EFFECTS OF INCLUSION COMPLEXATION ON THE TRANSEPITHELIAL TRANSPORT OF A LIPOPHILIC SUBSTANCE IN-VITRO

Poor oral biovailability of three experimental compounds, I similar to III, observed in animals has been attributed to the low intrinsic solubility. To enhance their GI absorption, we attempted to increase the solubility of these compounds with hydroxypropyl beta-cyclodextrin (HPB)(4) and gamma-cyclodextrin (HPG). Compound I showed an increase in solubility over 1,000-fold with 25% HPB at 25 degrees C. The association constant of the 1:1 complex between I and HPB was determined by phase-solubility analysis. Thermodynamic parameters involved were all favorable for the complexation. The large positive Delta S degrees observed suggests that the complex formation is driven by a hydrophobic interaction.
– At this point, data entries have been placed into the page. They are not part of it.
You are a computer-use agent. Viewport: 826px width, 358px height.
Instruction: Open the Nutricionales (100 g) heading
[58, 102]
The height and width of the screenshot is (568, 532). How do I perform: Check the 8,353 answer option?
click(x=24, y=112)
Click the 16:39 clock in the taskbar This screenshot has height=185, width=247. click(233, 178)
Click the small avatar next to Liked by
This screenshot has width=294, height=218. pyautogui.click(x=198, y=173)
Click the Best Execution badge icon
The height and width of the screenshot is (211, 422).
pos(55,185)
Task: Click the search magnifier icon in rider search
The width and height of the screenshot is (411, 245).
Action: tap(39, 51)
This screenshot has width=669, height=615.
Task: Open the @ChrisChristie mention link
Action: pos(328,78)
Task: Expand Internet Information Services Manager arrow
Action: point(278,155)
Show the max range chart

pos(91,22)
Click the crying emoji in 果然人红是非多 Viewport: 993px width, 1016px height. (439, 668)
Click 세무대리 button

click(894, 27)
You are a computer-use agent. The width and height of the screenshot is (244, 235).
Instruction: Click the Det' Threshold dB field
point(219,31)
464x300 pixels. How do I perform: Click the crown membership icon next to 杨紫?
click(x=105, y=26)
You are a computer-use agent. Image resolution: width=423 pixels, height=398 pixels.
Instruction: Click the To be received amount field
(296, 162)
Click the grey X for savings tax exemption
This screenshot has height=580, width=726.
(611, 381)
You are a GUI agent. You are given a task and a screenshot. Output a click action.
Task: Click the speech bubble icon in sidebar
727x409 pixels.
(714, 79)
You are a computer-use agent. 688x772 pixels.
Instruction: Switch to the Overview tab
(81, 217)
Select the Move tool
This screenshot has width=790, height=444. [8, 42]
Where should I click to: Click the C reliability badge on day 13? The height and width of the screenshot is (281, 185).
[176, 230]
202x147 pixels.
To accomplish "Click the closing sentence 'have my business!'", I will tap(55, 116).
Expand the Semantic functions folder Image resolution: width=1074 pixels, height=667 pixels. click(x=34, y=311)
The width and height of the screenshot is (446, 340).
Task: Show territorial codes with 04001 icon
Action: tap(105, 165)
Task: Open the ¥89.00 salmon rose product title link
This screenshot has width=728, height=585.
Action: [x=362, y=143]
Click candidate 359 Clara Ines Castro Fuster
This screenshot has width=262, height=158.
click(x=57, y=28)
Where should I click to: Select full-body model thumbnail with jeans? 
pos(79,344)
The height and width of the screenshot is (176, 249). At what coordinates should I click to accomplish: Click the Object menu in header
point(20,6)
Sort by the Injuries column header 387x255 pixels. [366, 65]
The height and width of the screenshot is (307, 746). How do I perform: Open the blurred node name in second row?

Apical-to-basal transport of I across the Madin Darby canine kidney (MDCK) cell monolayer was studied at 37 degrees C in the presence of HPB with or without agitation. The complex itself did not pass through the cell layer. Diffusion of the unbound I as well as the complex through the aqueous boundary layer in the apical side is rate-limiting. Regardless of hydrodynamics, decreasing HPB concentration at a given drug concentration increased the transport rate. The findings indicate that the transepithelial transport is attributed to the passive diffusion of available free drug molecules rather than the collision complex transfer at the cell surface.